Think of it as the next generation of loyalty card savings! Phil Lempert, the Supermarket Guru, says this phenomenon is known as personalized pricing, and a growing number of national grocery chains are testing it out. "I might pay a dollar for something, and you might be paying $1.79."
While these exclusive offers can be deeper than in-store discounts, Lempert points out, "Keep in mind you're also going to be experimenting with new, different kinds of products because that offer is not necessarily going to be for what you buy each and every week."
How is personalized pricing determined? Lempert says it's based on info mined from your loyalty card.

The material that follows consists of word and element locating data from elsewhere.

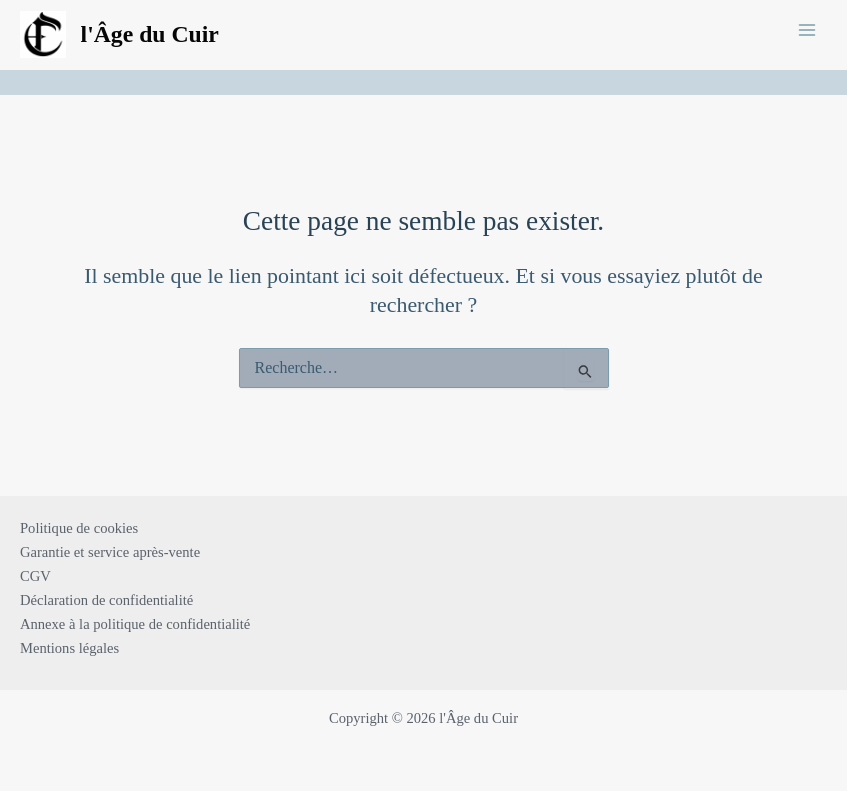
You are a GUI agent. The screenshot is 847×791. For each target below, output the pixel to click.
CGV (35, 576)
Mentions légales (69, 648)
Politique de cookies (79, 528)
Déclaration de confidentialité (106, 600)
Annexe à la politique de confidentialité (135, 624)
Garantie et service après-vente (110, 552)
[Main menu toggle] (807, 29)
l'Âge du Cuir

"Your zip code, what you've bought before, how often you buy certain products," Lempert says.
And those secret deals aren't all scanner based. Some stores use traditional mailings, e-mail, even smart phone apps. Arlene Putterman works for Stop & Shop. She explains, "When you check out, it will show you what offers you have used and this will then go into a massive data bank and will be stored under your account number."

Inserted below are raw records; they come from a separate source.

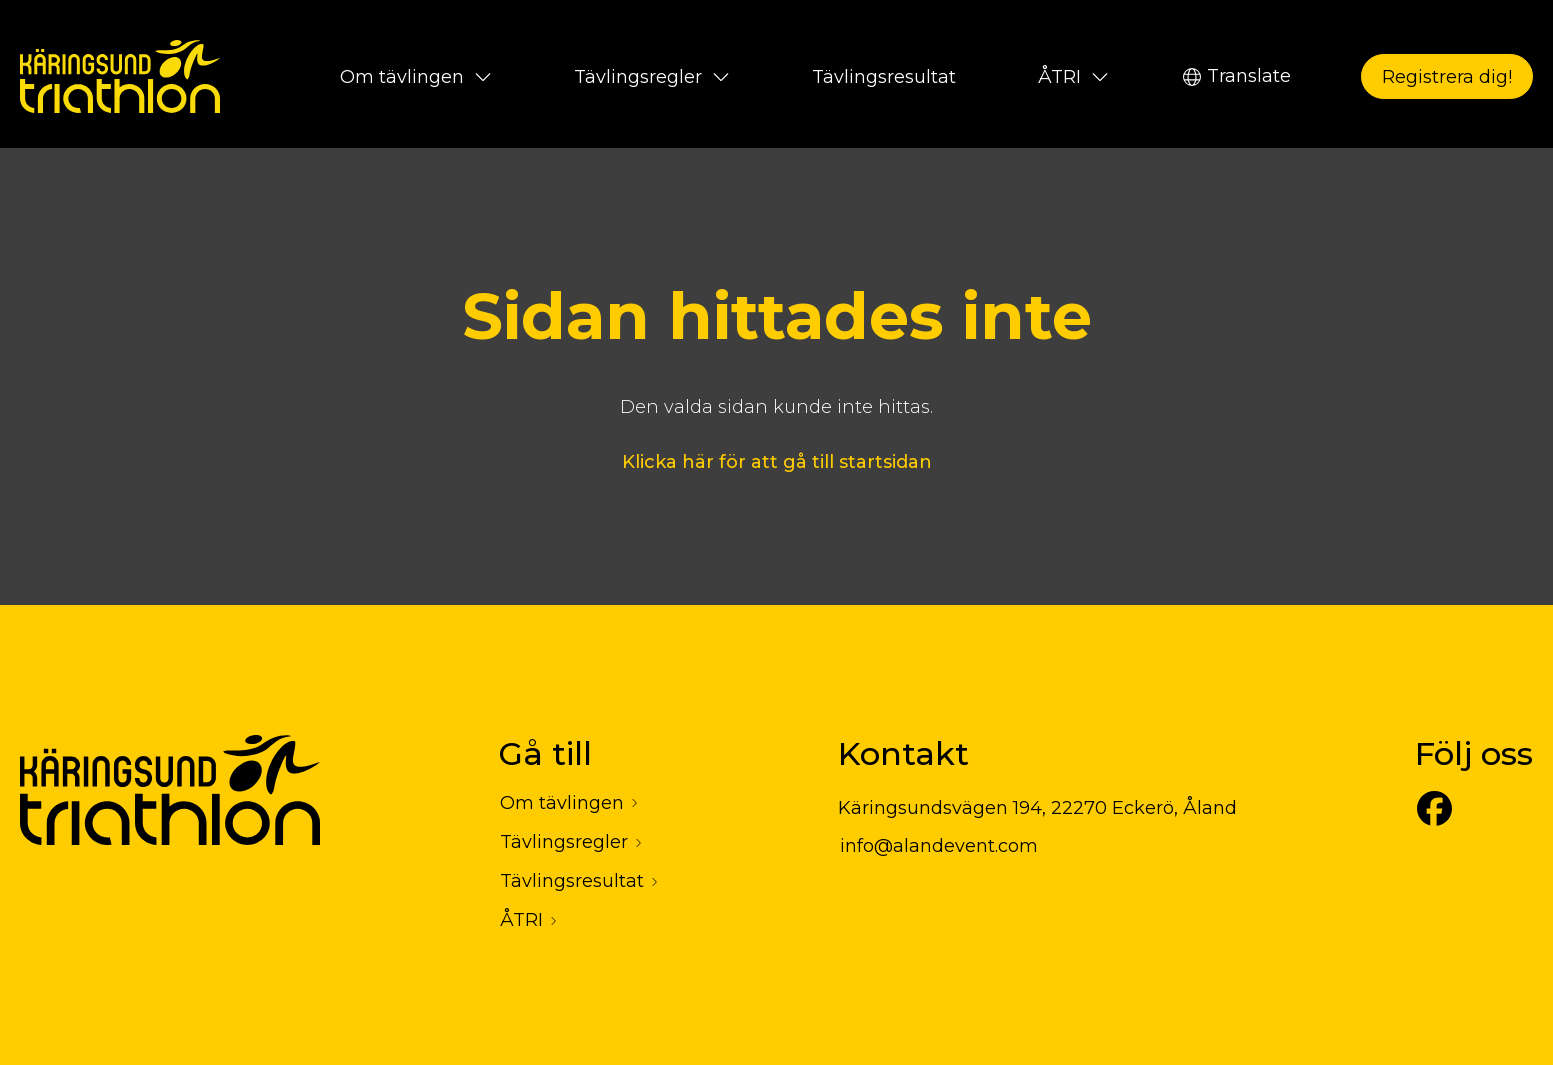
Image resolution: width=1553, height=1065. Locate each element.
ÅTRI (1073, 77)
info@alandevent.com (939, 846)
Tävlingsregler (652, 77)
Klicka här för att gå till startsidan (777, 462)
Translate (1237, 76)
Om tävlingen (416, 77)
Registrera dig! (1447, 77)
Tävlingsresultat (884, 77)
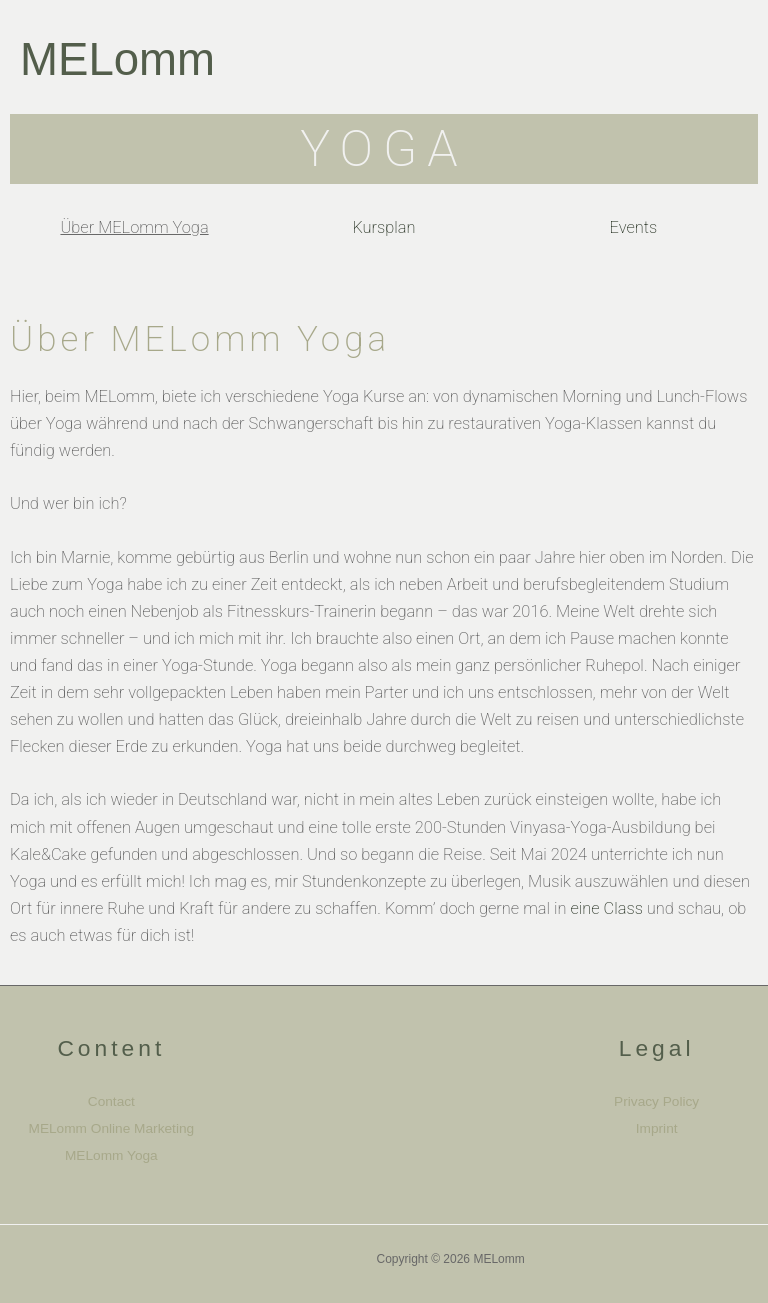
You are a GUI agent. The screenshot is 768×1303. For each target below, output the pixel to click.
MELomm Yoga (111, 1155)
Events (634, 227)
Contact (111, 1101)
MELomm (117, 59)
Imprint (657, 1128)
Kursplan (383, 227)
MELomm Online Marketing (112, 1128)
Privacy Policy (656, 1101)
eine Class (606, 908)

Which raises the question of privacy concerns.
"For some people, it's a bit intrusive," Lempert says.
The grocers that we spoke with assured us that shoppers are free to opt out.
"We do not disclose any of that information, your name address, or phone number, unless we have permission from you. It's only used for when we have product recalls, which is very important," Putterman says.
Lempert says one question still remains: "Whether or not consumers are going to become very aggravated to know that the person standing next to them has a different price."
Linda feels her special savings are worth every penny. "I'm really surprised on some days when I see that I've saved $15, $20, $30, and that's important!"
Keep your eyes peeled! Lempert says grocery stores are also experimenting with flash sales. That means they'll offer a product at a deep discount for a limited amount of time. Think frozen pizza sold at half price for just two hours.